When Wagner was ready to rejoin the workforce full-time, she found a “dairy promotion” dietitian position and became a spokesperson for the National Dairy Council. She hadn’t traveled much and had no experience with news media, but still decided to seize the opportunity. Along with media training and the support of mentors, she did it, leaving behind a legacy of relationships and sports marketing when she moved to her next steps.
When her daughters were ready to leave home, Wagner decided it was time to make another leap, enrolling in the doctoral degree she’d always wanted to pursue. She resigned from her job and took on three part-time positions to attend HSC graduate school full-time.
“Not only did I complete my DrPH degree, but I happened on my next purpose, which is health literacy, or helping people understand health information.”
To complete her degree, Wagner needed a residency. After learning that there were no residencies, legislation or funding for health literacy in Texas, she again set out to make things happen.
She created her own residency, a nonprofit and a network of health literacy advocates across the state who are as passionate about helping people understand health information as she is. Dr. Wagner has since become nationally and internationally recognized for her health literacy efforts.

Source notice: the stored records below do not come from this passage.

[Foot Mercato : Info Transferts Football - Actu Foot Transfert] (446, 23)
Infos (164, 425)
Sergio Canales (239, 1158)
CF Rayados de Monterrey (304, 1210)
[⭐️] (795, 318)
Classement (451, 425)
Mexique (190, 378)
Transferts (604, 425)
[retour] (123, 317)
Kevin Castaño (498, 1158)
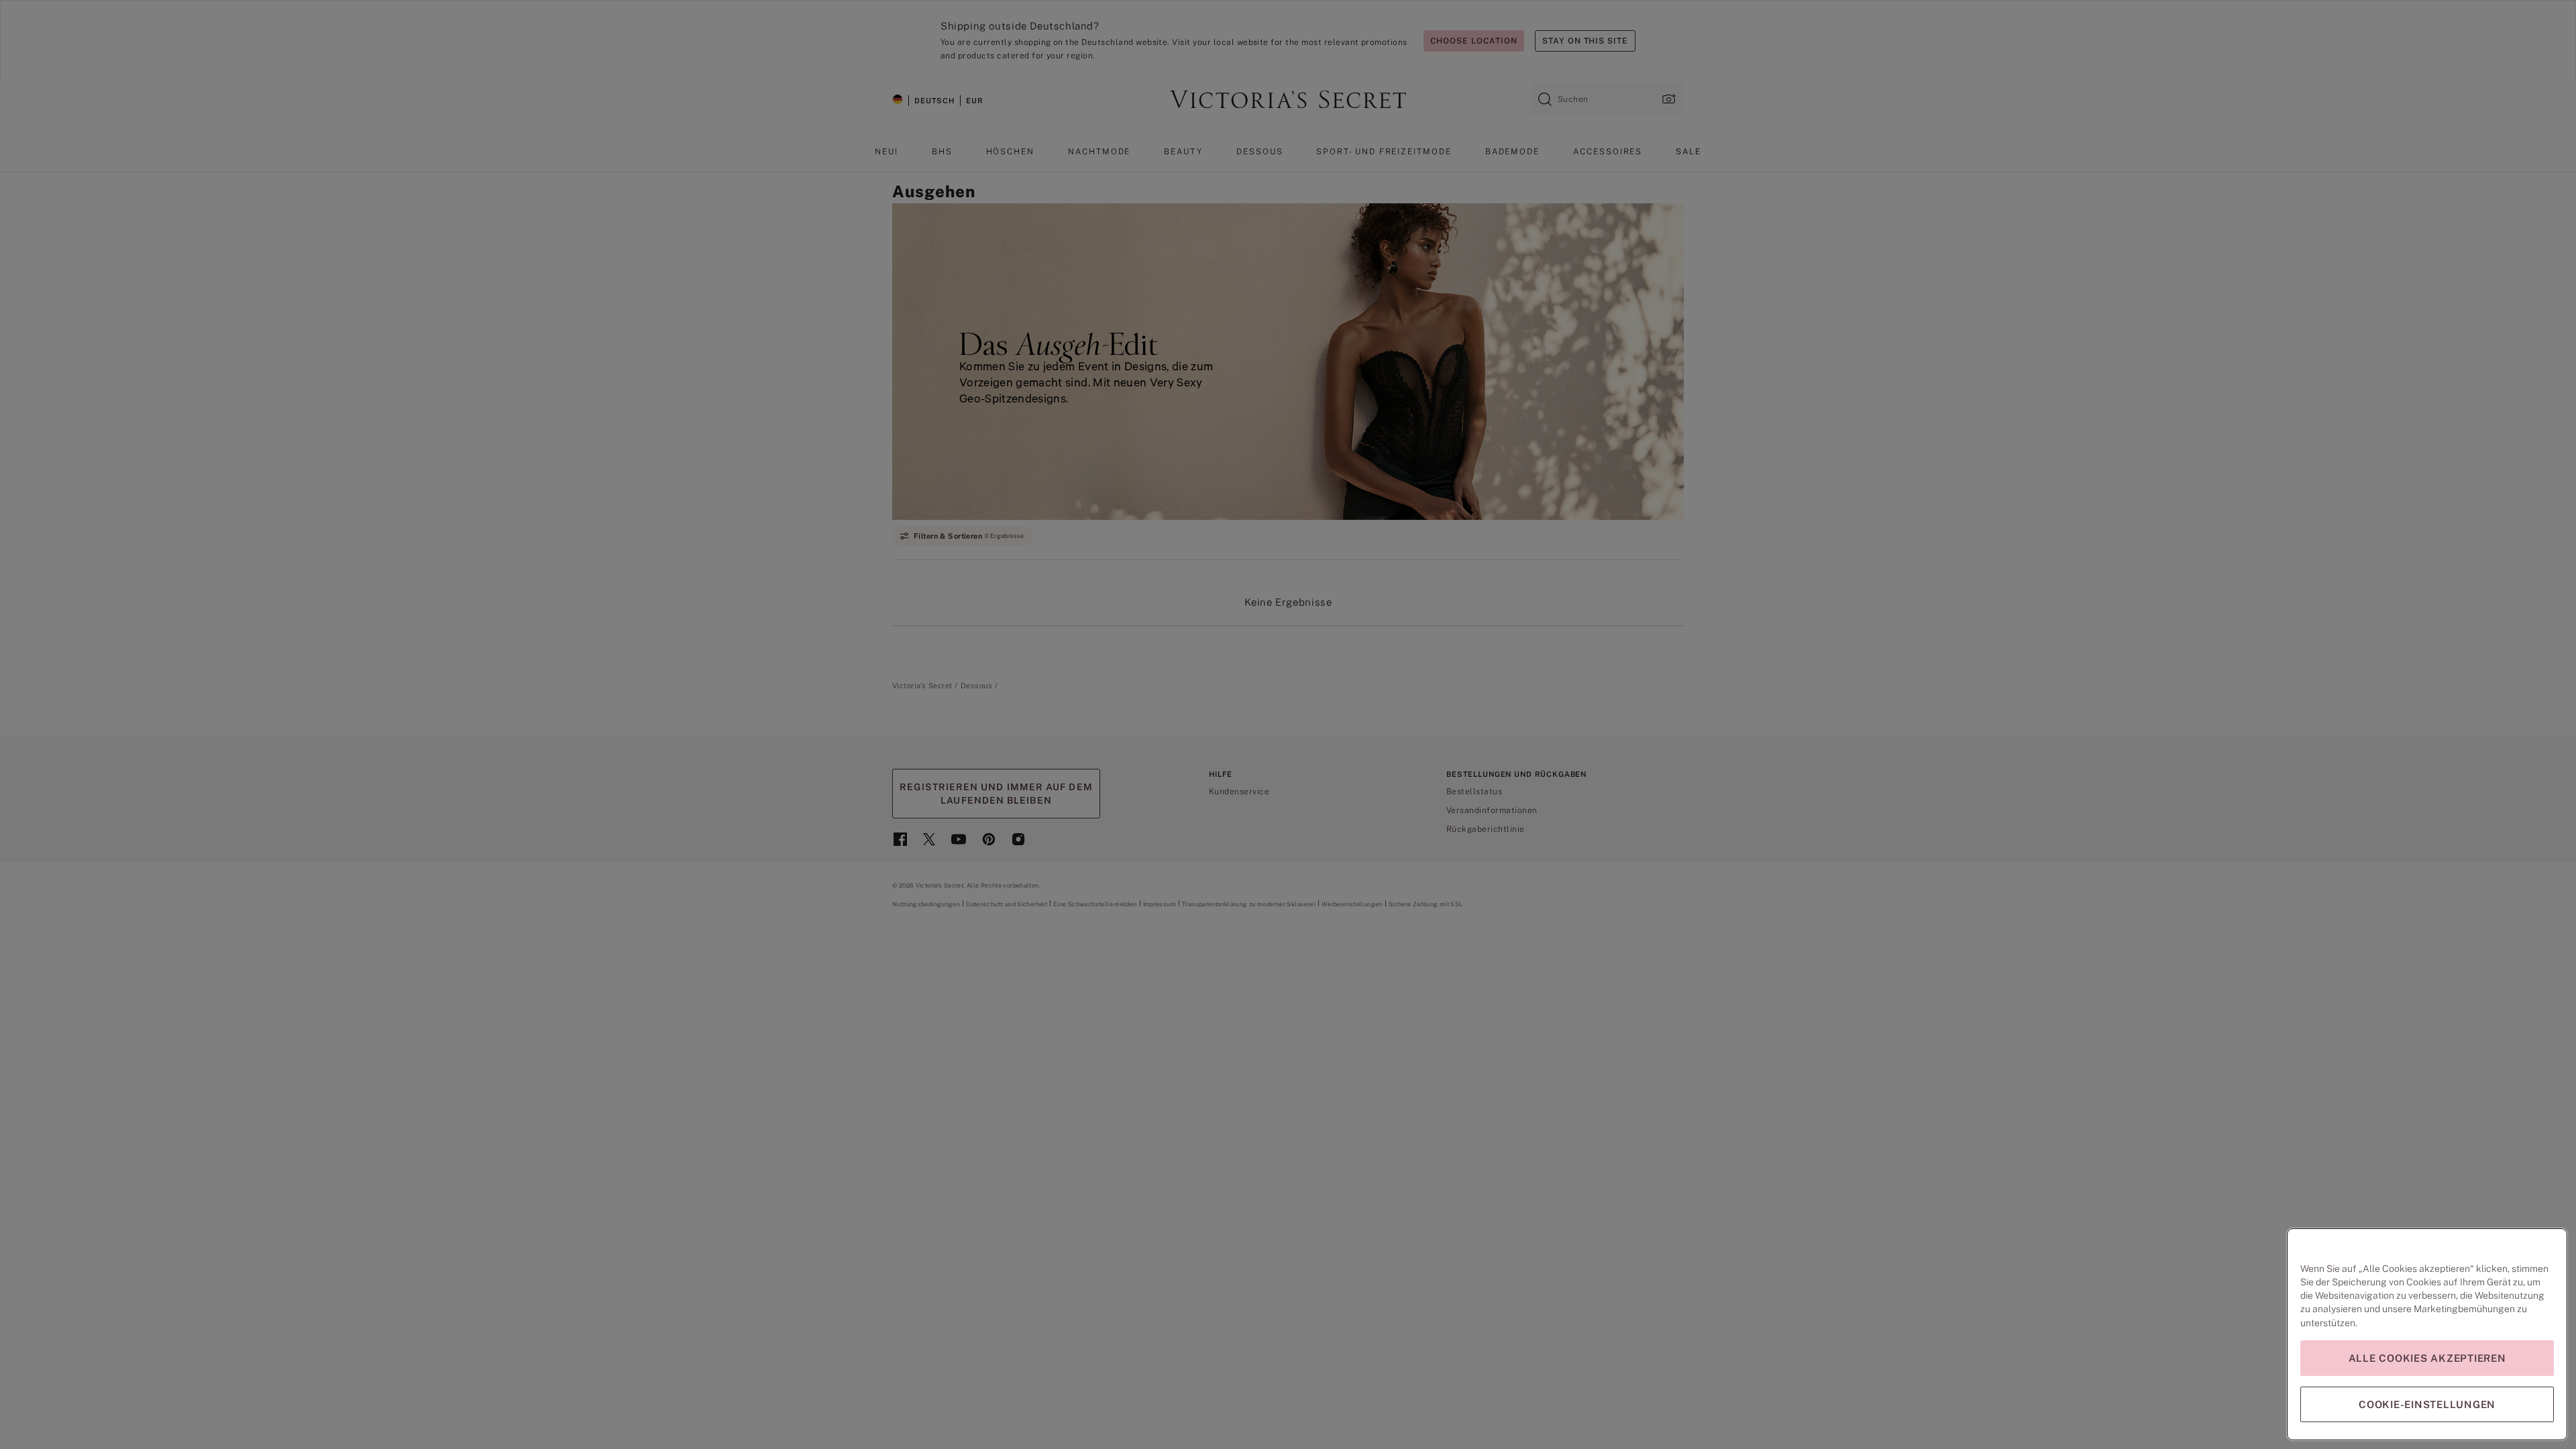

“It’s been a long time since I was that young girl with little reason to believe my life would have purpose. I’ve aspired to lifelong learning to propel myself forward but also to find ways of serving others struggling with similar social determinants that I’ve been able to overcome by leveraging a variety of resources,” she said.
Dr. Wagner encouraged the new graduates to create their own purpose regardless of the challenges or rocky roads along the way.
“Create the ‘why’ that best serves you and embrace those scary and overwhelming opportunities along the way, including opportunities to serve others,” she said. “Your life is your story. Write well. Edit often. And most importantly, enjoy the journey.”